FILTER関数は抽出結果を自動的に展開するため、データ分析や一覧作成にも最適です。
✅ 部分一致の可視化:条件付き書式で色分けする
判定結果を見やすくするために、条件付き書式を使って該当セルを自動で色付けする方法もあります。
- 判定したい範囲(例:A2:A100)を選択
- [ホーム] → [条件付き書式] → [新しいルール] → 「数式を使用して…」を選択
- 数式欄に以下を入力
"=OR(ISNUMBER(SEARCH("東京",A2)),ISNUMBER(SEARCH("大阪",A2)))" - 塗りつぶしの色を設定して[OK]
これで、「東京」または「大阪」を含むセルが自動的に色付きで表示されます。
抽出せずに視覚的に確認したいときにとても便利です。
参考:【Excel】条件付き書式の基本とは?仕組みと設定方法をわかりやすく解説【初心者向け実務活用例つき】
✅ 実務活用例:コメント分類や顧客分析に応用
この複数条件の文字判定は、実務でも幅広く活用できます。
たとえば次のようなシーンです。
- 顧客アンケートの分類:「不満」「遅い」「改善」などのキーワードが含まれるコメントを抽出し、改善項目を自動検出。
- 営業データ分析:「東京」「大阪」「名古屋」を含む地域を主要都市としてグループ化。
- 商品レビューの抽出:「おすすめ」「リピート」「お気に入り」などの好意的表現をまとめて評価。
こうした文字条件をうまく組み合わせることで、定性的なデータも数値的に分析できるようになります。
✅ RPAや自動化と組み合わせるとさらに効率的
Excelで「特定の文字が含まれていたら複数条件で判定」する仕組みを整えると、
そのデータをRPAツール(UiPathやPower Automateなど)に連携して自動化処理することも可能です。
たとえば、
- 「重要」や「至急」と含まれるデータだけをRPAでメール送信
- 「返品」「不良」などを含むコメントだけを別シートへ転送
Excel側であらかじめIF判定を作っておけば、RPAの条件分岐が非常にシンプルになります。

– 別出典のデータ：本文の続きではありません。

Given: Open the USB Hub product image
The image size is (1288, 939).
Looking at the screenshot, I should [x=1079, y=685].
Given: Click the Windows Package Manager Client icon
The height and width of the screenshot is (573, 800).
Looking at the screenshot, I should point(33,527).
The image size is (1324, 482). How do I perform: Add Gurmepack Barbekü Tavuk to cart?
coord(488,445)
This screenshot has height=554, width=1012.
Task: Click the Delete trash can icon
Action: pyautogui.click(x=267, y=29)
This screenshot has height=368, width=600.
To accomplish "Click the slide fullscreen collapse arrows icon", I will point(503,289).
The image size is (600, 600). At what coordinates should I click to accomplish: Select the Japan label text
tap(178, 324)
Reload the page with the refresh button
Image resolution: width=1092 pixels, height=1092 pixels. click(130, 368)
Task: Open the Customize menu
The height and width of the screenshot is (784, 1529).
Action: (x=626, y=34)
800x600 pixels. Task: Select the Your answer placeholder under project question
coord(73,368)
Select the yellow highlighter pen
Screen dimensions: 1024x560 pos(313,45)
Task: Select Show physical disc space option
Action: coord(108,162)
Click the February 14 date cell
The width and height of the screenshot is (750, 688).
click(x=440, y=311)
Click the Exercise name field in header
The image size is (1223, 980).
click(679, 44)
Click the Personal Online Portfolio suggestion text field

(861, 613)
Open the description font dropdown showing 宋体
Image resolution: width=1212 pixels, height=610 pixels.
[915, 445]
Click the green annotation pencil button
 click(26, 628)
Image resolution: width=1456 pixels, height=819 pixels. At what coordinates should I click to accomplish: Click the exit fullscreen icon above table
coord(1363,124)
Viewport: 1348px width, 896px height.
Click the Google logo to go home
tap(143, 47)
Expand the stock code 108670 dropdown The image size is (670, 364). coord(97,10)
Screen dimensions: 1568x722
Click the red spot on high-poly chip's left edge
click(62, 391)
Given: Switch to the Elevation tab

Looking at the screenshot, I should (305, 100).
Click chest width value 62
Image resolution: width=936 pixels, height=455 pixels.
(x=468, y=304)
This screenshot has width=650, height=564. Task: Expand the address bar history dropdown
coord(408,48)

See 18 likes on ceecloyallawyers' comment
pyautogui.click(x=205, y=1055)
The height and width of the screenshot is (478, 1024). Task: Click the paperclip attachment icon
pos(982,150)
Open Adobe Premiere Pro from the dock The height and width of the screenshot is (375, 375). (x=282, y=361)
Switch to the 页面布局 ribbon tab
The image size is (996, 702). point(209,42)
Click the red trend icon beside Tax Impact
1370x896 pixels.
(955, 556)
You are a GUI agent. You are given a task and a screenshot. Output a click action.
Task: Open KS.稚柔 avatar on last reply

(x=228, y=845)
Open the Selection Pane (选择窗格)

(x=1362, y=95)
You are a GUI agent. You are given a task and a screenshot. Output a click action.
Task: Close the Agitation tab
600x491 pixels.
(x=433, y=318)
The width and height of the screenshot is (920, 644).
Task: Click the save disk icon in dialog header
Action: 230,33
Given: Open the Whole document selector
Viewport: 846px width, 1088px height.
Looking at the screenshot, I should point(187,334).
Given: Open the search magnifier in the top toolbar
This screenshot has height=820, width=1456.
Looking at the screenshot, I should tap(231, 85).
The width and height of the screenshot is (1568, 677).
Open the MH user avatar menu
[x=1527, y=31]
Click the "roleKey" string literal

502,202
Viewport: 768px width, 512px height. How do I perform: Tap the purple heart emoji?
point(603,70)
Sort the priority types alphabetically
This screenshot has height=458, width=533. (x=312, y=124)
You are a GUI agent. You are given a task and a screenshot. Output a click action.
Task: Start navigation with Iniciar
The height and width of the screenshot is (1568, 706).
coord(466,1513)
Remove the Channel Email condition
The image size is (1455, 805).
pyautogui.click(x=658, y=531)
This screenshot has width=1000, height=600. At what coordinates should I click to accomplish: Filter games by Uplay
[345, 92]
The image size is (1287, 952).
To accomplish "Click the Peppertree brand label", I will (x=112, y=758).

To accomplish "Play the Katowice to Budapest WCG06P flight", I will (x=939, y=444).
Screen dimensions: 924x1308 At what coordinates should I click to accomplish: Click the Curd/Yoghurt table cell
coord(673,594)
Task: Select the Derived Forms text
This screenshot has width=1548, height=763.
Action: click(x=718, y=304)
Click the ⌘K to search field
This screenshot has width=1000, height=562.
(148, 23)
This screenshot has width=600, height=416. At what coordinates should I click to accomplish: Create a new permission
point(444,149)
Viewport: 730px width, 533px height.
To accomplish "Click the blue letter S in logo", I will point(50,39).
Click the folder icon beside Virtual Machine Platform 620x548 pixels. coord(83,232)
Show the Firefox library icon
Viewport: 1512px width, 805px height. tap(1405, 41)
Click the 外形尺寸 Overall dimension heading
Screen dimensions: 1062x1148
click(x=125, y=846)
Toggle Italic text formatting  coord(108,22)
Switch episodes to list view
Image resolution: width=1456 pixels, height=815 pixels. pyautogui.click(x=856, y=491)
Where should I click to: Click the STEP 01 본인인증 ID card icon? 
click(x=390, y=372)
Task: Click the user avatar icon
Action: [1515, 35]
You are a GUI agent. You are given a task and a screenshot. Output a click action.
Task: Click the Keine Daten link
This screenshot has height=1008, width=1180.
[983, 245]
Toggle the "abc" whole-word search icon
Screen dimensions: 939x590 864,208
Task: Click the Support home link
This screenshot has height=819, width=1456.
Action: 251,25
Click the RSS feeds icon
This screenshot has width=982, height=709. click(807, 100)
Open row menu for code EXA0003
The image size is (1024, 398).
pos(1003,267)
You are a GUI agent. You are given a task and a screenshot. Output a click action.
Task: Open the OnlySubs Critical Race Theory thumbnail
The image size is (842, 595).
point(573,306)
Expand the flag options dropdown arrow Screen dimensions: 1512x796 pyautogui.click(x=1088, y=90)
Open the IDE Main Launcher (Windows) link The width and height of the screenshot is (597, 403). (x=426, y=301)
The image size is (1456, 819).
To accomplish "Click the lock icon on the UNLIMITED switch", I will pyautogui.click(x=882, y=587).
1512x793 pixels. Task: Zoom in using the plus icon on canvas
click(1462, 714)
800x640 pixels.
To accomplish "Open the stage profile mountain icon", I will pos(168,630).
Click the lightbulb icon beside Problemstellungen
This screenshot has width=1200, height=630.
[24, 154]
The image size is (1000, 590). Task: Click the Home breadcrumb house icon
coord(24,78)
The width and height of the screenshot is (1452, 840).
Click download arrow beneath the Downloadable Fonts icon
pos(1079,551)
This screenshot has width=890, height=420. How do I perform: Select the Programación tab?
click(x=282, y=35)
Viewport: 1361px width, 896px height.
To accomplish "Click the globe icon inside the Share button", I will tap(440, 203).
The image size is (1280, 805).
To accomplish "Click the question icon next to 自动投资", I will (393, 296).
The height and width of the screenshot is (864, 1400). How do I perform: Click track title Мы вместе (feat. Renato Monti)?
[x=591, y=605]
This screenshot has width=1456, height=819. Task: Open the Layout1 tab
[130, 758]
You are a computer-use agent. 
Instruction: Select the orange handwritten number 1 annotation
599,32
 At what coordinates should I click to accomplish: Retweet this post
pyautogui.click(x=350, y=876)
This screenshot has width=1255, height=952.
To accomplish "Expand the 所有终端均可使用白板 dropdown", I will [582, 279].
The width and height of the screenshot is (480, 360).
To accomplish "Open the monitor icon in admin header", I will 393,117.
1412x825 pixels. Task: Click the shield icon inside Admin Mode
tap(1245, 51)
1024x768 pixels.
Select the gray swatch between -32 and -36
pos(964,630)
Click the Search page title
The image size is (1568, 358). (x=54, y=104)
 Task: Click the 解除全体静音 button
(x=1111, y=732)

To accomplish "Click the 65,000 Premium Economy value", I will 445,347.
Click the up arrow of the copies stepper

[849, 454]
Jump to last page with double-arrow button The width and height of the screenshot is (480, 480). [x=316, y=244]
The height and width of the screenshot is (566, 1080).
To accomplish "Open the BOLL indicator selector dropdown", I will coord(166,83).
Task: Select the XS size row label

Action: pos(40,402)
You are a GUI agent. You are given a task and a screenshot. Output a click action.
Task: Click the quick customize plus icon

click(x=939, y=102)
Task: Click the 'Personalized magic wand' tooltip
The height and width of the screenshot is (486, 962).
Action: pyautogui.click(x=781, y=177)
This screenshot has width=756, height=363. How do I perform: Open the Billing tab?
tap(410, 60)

データ整形の段階でExcel関数を活用することは、全体の自動化効率を高める第一歩です。
✅ まとめ:複数の特定文字を判定してデータを自動分類しよう
- IF+SEARCH+ISNUMBER関数で「含まれている」かどうかを判定できる
- OR関数で「いずれかを含む」、AND関数で「すべて含む」を表現
- COUNT+SEARCHで複数条件を簡潔にまとめられる
- TEXTJOINを使えば、含まれるキーワードを一覧表示できる
- FILTER関数で複数条件の抽出が可能(Excel 365対応)
- 条件付き書式で視覚的に判定結果を確認できる
- RPA連携で自動化にも活かせる
複数キーワードを同時に判定するIF構文を使いこなせば、
膨大なテキストデータを手作業で確認する必要がなくなります。
「特定の文字が入っていたら」という条件を自在に扱えるようになることは、
Excelを単なる表計算ツールから“データ自動判定システム”へと進化させる第一歩です。
ぜひこの記事で紹介した関数の組み合わせを使いこなし、
日々の業務をよりスマートに効率化していきましょう。